ACTIVITY: Report every line of the records beneath this task that holds the string "computer".

[Stored entries]
↓

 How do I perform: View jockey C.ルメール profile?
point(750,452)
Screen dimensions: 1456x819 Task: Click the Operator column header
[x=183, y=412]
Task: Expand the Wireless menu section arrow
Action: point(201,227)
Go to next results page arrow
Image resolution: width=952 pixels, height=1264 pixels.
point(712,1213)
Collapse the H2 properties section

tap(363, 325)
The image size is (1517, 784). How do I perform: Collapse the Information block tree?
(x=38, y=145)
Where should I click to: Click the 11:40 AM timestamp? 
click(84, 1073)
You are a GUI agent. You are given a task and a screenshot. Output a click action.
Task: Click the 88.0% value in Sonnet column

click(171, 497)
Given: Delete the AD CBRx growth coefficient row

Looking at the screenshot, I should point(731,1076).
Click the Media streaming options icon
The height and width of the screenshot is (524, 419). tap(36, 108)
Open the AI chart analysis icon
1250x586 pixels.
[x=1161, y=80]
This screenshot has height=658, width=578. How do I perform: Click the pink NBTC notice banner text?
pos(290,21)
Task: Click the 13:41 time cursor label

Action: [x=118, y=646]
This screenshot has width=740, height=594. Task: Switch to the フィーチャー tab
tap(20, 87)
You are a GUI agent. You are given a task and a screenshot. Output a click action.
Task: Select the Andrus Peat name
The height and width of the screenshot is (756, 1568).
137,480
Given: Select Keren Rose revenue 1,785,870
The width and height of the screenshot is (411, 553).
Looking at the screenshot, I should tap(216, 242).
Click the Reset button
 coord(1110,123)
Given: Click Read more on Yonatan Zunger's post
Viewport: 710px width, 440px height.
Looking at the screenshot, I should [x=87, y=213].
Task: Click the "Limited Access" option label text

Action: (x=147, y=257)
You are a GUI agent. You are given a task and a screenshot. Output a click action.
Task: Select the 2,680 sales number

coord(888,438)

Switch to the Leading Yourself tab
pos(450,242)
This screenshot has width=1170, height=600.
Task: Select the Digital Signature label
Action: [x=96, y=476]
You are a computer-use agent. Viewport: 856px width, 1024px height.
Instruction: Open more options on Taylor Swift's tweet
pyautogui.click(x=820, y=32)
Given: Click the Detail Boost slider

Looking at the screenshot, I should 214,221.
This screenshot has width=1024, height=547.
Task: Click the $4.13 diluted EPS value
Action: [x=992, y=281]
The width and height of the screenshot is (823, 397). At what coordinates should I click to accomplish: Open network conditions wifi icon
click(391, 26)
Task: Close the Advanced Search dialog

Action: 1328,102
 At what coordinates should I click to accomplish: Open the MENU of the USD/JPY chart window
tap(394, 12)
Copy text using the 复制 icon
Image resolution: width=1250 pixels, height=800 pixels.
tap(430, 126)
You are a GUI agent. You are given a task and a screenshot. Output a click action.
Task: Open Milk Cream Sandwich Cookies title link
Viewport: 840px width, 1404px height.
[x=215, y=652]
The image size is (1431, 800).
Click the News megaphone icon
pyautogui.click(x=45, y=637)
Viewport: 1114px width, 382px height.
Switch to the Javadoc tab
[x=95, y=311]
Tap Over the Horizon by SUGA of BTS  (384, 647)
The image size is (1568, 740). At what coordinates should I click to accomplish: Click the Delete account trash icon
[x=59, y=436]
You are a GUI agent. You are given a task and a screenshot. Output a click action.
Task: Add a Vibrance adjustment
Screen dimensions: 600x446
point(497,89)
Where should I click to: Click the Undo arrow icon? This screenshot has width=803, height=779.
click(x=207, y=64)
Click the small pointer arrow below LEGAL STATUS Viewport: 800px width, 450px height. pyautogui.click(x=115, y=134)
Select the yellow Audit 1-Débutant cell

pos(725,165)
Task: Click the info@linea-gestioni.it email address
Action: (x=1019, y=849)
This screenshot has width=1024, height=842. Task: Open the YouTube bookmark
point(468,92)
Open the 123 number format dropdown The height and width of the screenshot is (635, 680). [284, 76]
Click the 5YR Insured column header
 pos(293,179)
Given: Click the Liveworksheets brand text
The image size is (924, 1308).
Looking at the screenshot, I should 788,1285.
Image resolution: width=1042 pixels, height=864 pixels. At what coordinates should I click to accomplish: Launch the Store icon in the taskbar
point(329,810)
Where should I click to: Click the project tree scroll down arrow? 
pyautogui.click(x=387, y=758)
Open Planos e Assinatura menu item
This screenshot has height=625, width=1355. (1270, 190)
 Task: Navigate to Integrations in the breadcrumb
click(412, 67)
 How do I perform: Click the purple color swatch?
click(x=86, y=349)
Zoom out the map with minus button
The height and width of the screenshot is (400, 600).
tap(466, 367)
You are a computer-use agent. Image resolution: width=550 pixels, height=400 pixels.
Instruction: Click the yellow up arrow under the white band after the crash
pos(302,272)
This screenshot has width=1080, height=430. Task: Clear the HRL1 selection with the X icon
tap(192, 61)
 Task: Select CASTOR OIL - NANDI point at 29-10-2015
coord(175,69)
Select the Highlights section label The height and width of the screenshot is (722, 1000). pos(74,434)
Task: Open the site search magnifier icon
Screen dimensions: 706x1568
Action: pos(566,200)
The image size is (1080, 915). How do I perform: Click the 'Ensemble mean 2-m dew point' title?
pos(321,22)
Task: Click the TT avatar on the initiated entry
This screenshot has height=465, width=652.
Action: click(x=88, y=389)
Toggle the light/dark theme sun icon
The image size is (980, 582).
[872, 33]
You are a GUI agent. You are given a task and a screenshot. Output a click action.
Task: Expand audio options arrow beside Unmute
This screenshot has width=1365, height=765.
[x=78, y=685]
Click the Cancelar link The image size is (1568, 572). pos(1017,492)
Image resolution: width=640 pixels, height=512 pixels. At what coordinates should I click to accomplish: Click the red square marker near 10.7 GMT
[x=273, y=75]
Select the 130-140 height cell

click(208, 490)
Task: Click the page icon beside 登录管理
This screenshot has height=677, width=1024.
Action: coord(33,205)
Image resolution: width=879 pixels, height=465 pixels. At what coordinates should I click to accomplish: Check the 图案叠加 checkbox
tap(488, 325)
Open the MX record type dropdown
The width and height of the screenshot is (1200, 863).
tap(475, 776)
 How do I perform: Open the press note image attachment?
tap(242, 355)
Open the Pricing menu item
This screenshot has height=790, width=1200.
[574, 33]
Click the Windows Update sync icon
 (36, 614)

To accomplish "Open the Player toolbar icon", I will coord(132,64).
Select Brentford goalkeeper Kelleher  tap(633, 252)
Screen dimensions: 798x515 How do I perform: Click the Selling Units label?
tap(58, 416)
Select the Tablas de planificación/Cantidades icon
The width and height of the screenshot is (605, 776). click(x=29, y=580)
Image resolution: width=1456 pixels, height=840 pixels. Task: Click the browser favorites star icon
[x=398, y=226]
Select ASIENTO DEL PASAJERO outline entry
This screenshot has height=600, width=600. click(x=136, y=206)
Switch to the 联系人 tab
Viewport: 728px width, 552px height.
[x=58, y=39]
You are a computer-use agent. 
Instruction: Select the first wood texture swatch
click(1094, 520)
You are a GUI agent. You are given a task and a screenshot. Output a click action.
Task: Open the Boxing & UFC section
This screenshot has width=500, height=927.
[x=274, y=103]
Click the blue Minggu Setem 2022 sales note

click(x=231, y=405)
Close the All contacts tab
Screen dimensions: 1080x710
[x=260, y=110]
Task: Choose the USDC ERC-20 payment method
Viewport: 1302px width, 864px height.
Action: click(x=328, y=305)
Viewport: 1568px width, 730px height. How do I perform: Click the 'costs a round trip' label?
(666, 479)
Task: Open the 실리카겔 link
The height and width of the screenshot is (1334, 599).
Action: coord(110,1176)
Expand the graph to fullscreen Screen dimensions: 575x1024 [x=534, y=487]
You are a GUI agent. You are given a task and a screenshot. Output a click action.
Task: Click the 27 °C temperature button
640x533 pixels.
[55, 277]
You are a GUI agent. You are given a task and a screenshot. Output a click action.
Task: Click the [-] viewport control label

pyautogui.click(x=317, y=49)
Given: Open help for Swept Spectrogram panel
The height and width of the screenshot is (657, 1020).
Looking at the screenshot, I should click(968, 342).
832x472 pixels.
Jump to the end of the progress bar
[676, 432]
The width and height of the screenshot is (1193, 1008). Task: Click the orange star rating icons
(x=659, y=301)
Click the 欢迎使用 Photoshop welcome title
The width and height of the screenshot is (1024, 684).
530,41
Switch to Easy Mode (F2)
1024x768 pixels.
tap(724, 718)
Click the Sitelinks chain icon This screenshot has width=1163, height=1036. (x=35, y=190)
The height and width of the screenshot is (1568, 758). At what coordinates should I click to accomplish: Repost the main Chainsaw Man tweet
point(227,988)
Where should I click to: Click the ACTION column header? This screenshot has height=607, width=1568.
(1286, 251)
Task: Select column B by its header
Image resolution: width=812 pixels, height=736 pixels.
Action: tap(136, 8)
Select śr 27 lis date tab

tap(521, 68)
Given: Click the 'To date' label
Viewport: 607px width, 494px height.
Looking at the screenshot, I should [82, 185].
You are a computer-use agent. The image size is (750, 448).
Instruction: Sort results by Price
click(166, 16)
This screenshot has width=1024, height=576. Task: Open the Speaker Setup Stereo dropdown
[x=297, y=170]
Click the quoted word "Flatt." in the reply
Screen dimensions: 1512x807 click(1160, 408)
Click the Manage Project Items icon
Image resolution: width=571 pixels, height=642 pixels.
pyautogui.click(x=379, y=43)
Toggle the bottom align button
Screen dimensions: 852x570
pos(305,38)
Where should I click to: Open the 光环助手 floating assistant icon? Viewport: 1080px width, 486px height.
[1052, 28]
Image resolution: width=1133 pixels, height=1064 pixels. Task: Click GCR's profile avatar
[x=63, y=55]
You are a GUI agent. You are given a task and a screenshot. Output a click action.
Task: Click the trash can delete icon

↑

RESPONSE TO THIS TASK:
You are a computer-use agent. Viewport: 856px width, 1024px height.
You are a computer-use agent. Image resolution: width=550 pixels, height=400 pixels.
You are a computer-use agent. 
You are a computer-use agent. The image size is (750, 448).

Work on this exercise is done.